The CIPs would require RIAs and ERAs to establish risk-based procedures for verifying the identity of each customer before or after the customer’s account is open, enabling each type of firm to “form a reasonable belief that it knows the true identity of each customer,” according to an SEC fact sheet.

As part of the process, advisers would have to obtain each customer’s name, date of birth or date of formation (in the case of a limited liability company), address, and an identification number. Advisers would also be required to adopt procedures for maintaining records, comparing customer names to those on federal terrorism watch lists, and notifying customers why they are requesting information to verify their identities.

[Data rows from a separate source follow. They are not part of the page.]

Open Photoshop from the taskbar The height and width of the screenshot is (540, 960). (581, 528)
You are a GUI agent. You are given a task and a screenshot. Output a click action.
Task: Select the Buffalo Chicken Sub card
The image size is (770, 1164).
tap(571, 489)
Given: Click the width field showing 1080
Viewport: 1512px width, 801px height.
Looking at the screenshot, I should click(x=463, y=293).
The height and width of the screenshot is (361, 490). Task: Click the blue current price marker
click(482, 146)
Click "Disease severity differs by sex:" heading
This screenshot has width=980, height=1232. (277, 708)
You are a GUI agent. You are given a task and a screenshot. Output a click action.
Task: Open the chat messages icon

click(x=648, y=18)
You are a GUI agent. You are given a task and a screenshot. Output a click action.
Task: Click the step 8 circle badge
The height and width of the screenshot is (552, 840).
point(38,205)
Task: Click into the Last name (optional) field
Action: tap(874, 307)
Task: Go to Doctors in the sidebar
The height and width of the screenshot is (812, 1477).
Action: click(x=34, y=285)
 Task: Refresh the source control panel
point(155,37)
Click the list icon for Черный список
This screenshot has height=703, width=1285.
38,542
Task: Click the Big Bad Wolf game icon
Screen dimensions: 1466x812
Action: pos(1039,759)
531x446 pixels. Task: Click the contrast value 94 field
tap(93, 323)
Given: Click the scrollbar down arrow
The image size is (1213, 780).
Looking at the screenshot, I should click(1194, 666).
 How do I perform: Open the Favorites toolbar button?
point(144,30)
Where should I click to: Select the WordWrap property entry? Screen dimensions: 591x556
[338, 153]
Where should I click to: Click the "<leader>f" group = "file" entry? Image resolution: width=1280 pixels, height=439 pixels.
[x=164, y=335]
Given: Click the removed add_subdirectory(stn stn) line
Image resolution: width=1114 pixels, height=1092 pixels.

In February, FinCEN issued a notice of proposed rulemaking that would categorize RIAs and ERAs as financial institutions that are subject to the Bank Secrecy Act (BSA). The BSA requires financial institutions to have an AML program and to file suspicious activity reports with FinCEN.

“The proposed rule would align investment adviser CIP obligations with those of other entities,” said SEC Chair Gary Gensler in a statement. “Such harmonization would help reduce the risk of terrorists and other criminals accessing U.S. financial markets by using investment advisers to launder money, finance terrorism, or move funds for other illicit purposes.”

“Criminal, corrupt, and illicit actors have exploited the investment adviser sector to access the U.S. financial system and launder funds,” said FinCEN Director Andrea Gacki in a press release. “This proposal would help investment advisers better identify and prevent illicit actors from misusing their services while advancing a harmonized set of CIP obligations.”

SEC Commissioner Mark Uyeda, who voted against the rule, said in a statement the agencies should wait for FinCEN to finalize its February proposal so that “the scope of this proposal would have been known and the commission and the public would have been better able to analyze its costs and benefits.” He also wondered whether the rule’s impact on smaller advisers had been explored.

The Investment Advisers Association (IAA), a trade group representing RIAs, said it supported the proposal but that it might not fulfill its policy goals “because it lacks sufficient tailoring to the unique business models and risk profiles of SEC advisers.”

“We urge the SEC and the Treasury Department to develop a tailored approach that effectively addresses specific risks while avoiding unnecessary regulatory burdens, especially burdens on smaller SEC advisers,” IAA General Counsel Gail Bernstein said in an emailed statement.

Private funds advised by RIAs, such as hedge, private equity, and venture capital, held approximately $20 trillion in assets under management at the end of 2022, the Treasury said in an investment adviser risk assessment published in February.